L’examen de l’inscription énonciative des énonciateurs n’est qu’une première étape dans l’analyse des valeurs discursives. Cette analyse des rapports énonciatifs permet ensuite, selon le type de contexte, de déduire quel est l’effet pragmatique visé. D’après Rabatel, « les effets pragmatiques qui découlent de l’effacement énonciatif dans les discours citants et cités » créent « trois postures qui entrent en jeu dans la construction interactionnelle des points de vue [...] :

- la coénonciation correspond à la coproduction d’un point de vue commun et partagé. [...] Les phénomènes d’accord sur un PDV étant fragiles, limités, la coénonciation s’avère une forme sinon idéale de coopération, du moins très instable, fugace, vite remplacée par la sur- ou sous-énonciation [...] ;

- la surénonciation est définie comme l’expression interactionnelle d’un point de vue surplombant dont le caractère dominant est reconnu par les autres énonciateurs ; - la sousénonciation renvoie à l’expression interactionnelle d’un point de vue dominé,

au profit d’un surénonciateur. » (Rabatel 2004a : 9-10)

L’effacement énonciatif se traduit par différentes marques qu’il convient d’interpréter pragmatiquement dans le contexte, ces marques n’étant « pas univoques » (Rabatel 2004a : 12) : il y a certes une forte corrélation entre l’effacement énonciatif d’un énonciateur (plus exactement d’un locuteur) et sa position de sous-énonciateur, toutefois les marques qui attestent d’une présence de l’énonciateur premier n’indiquent pas nécessairement qu’il est en position de surénonciation, pas plus que leur absence ne signale automatiquement sa position de sousénonciateur.

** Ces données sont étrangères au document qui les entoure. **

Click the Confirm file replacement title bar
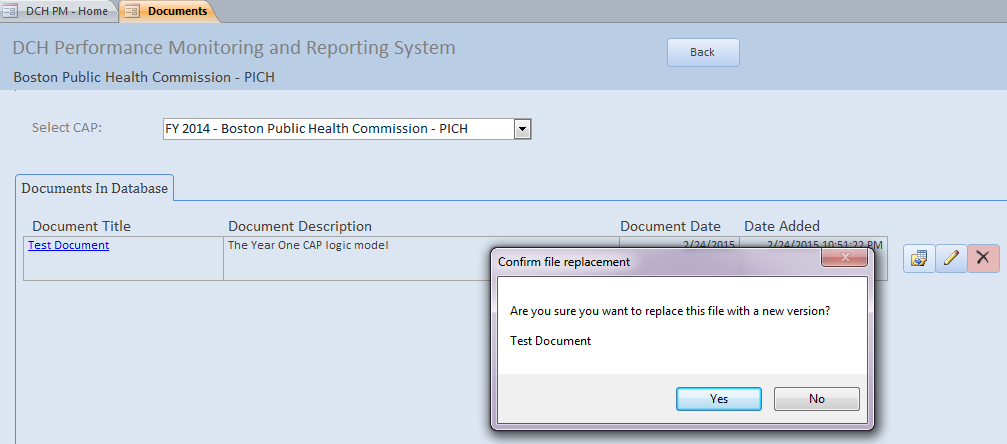Screen dimensions: 1007x444 tap(650, 262)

Par exemple, un énonciateur peut simuler un effacement énonciatif en usant de DD, mais en réalité s’approprier la parole d’autrui en exploitant la richesse de représentation que permet le DD.

Dans notre recherche, nous nous concentrons sur les paramètres de l’effacement énonciatif et n’envisageons pas systématiquement la conséquence pragmatique en termes de sur- ou sousénonciation. Notre objectif est d’analyser les changements dans le rapport de forces énonciatives que provoque la traduction, et d’en chercher les causes. Nous concentrons notre étude de l’effacement énonciatif autour des séquences introductrices car elles sont un endroit stratégique où se rencontrent les voix.

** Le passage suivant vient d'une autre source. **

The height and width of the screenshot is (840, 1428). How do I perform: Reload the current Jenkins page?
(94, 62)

Sur le plan lexical, nous avons relevé deux éléments de nature différente qui réalisent un effacement énonciatif : les verbes au sémantisme « primaire » et l’introducteur so. Les verbes que nous appelons « primaires » ne font que signaler l’acte locutoire, sans le caractériser. Ce sont sagen, machen, dire et faire et, sous un angle perceptif, hören et

entendre. L’effacement énonciatif permis par les verbes primaires est encore plus marqué avec les syntagmes introducteurs de type so : en effet, nul verbe ne caractérise le DR, nulle interprétation ne semble avoir été opérée par l’énonciateur premier. So + énonciateur livre une image d’une énonciation source réduite à son contenu propositionnel et occulte les

caractéristiques de la situation de discours :

(105) Gerade die Geschwindigkeit, „die Beschleunigung des Prozesses der kreativen Zerstörung ist das Neue am marktwirtschaftlichen Kapitalismus von heute“, analysiert der amerikanische Ökonom Edward Luttwak, der dafür den Begriff des „Turbo-Kapitalismus“ prägte. Das „horrende Tempo der Veränderung“, so der gebürtige Rumäne, [...] wird zum „Trauma für einen Großteil der Bevölkerung“. (Martin und Schumann, Die Globalisierungsfalle : 250)

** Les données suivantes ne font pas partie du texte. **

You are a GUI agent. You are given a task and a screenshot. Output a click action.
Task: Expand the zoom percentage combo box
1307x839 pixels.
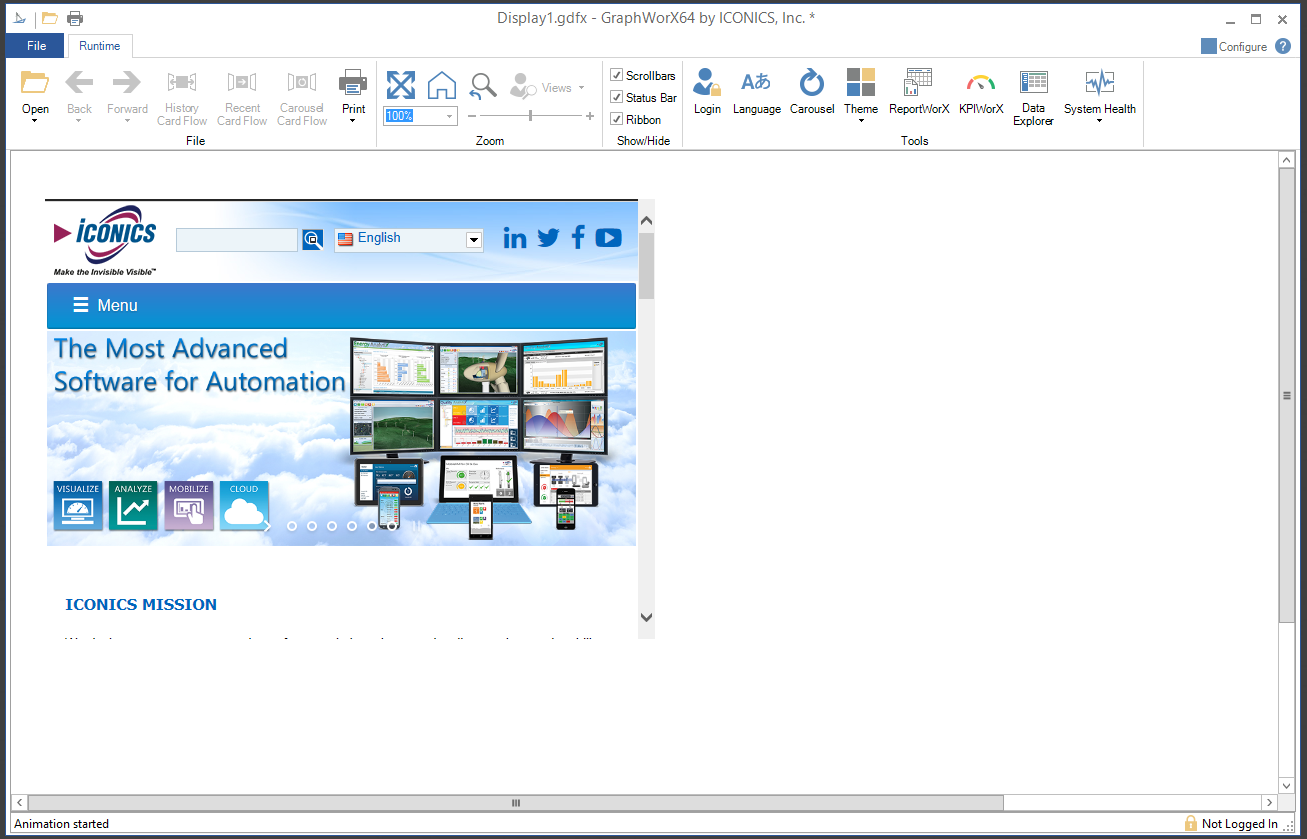449,116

L’appartenance de so + énonciateur au champ du discours rapporté ne fait pas l’unanimité.

So est décrit par Behr (2002 : 171) comme « die kanonische Form der eingeschobenen oder nachgestellten RQA [Redequellenangabe] » des introducteurs averbaux de DR. En revanche, Gallèpe (2003 : 276) voit dans cet introducteur une forme périphérique du DR, car il relèverait des formes de « modalisation en discours second » (notion empruntée à Authier-Revuz, cf. 1.3.2), à l’instar de laut. Nous expliquerons en 3.3. pourquoi nous avons choisi d’intégrer so dans le champ du DR122.